Bir önceki bölümde araştırma soruları verilerek cevapları aranan bulgular, bu başlık altında değerlendirilip yorumlanmıştır.

7.1 On Yedinci Yüzyıl İstanbul’undaki Konutların Özellikleri

Çalışma kapsamında incelenen konutların özellikleri aşağıdaki gibi özetlenebilmektedir;

 On yedinci yüzyıl İstanbul’unda %75 oran ile en yaygın konut tipi 2 katlı evlerdir.
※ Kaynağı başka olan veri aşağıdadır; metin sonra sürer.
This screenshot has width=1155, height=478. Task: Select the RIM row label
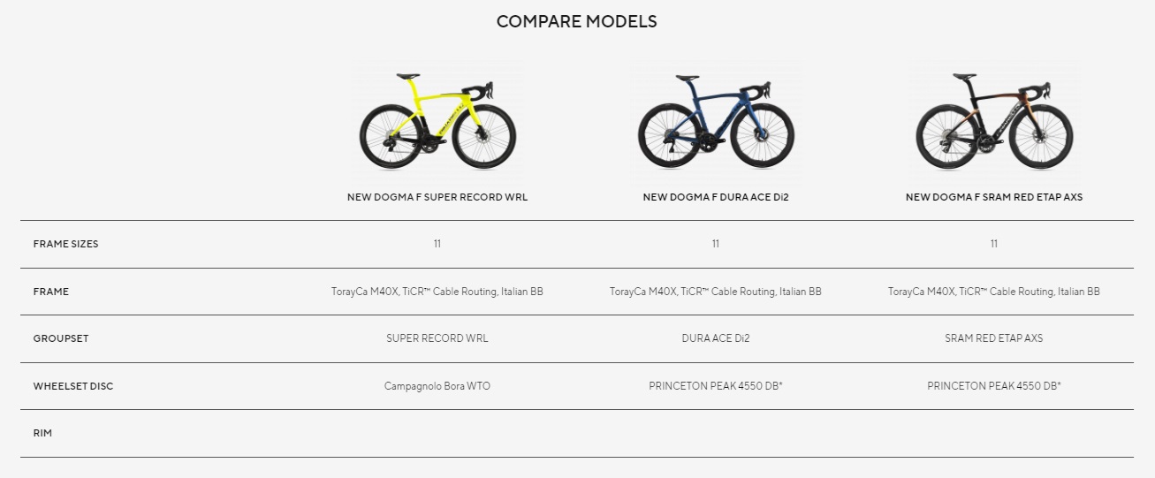pos(42,433)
Genel olarak zemin katlarda ahır, odunluk, samanlık gibi fonksiyonlar bulunup, üst kat veya katlarda esas yaşam alanları yer almaktadır.

 Konutların ~%20’lik kısmı dahili ve harici alanlar olarak çözümlenmiştir. Dahili kısımlar, evde ailenin yaşadığı kısım olması itibariyle daha önemli iken, harici kısımlar daha çok misafirlerin ağırlanması, başkasına kiraya verilmesi için düzenlenmiş veya hizmetkarların yaşaması için ayrılmış alanlardan oluşmaktadır. Ahır gibi dış dünya ile bağlantısının olması gereken fonksiyonlar evin bu kısmında konuşlanmıştır.

 Avlu, bahçe gibi dış mekan öğeleri konutların %87’si gibi yüksek bir oranla tercih edilmektedir. Ancak doğrudan sokak kapısından girilen ve avlu ya da bahçesi olmayan konutların oranı da (%13) azımsanmayacak düzeydedir.  Satış verilerinde genellikle parselin çevresi duvarlarla çevrilmiş ve bu durum

muhavvata olarak tabir edilmiştir. Dahili ve harici alanlar olarak çözümlenmiş konutlarda iki avlu bulunabilirken, konutlarda ayrıca avlunun yanında cüneyne (süs bahçesi), hadika (meyve bahçesi) ve bahçe gibi fonksiyonlar da yer alabilmektedir. Satış verilerinde avluda ya da bahçede meyve ağaçları (escarı müsmire) varsa bunlar ayrıca belirtilmiştir.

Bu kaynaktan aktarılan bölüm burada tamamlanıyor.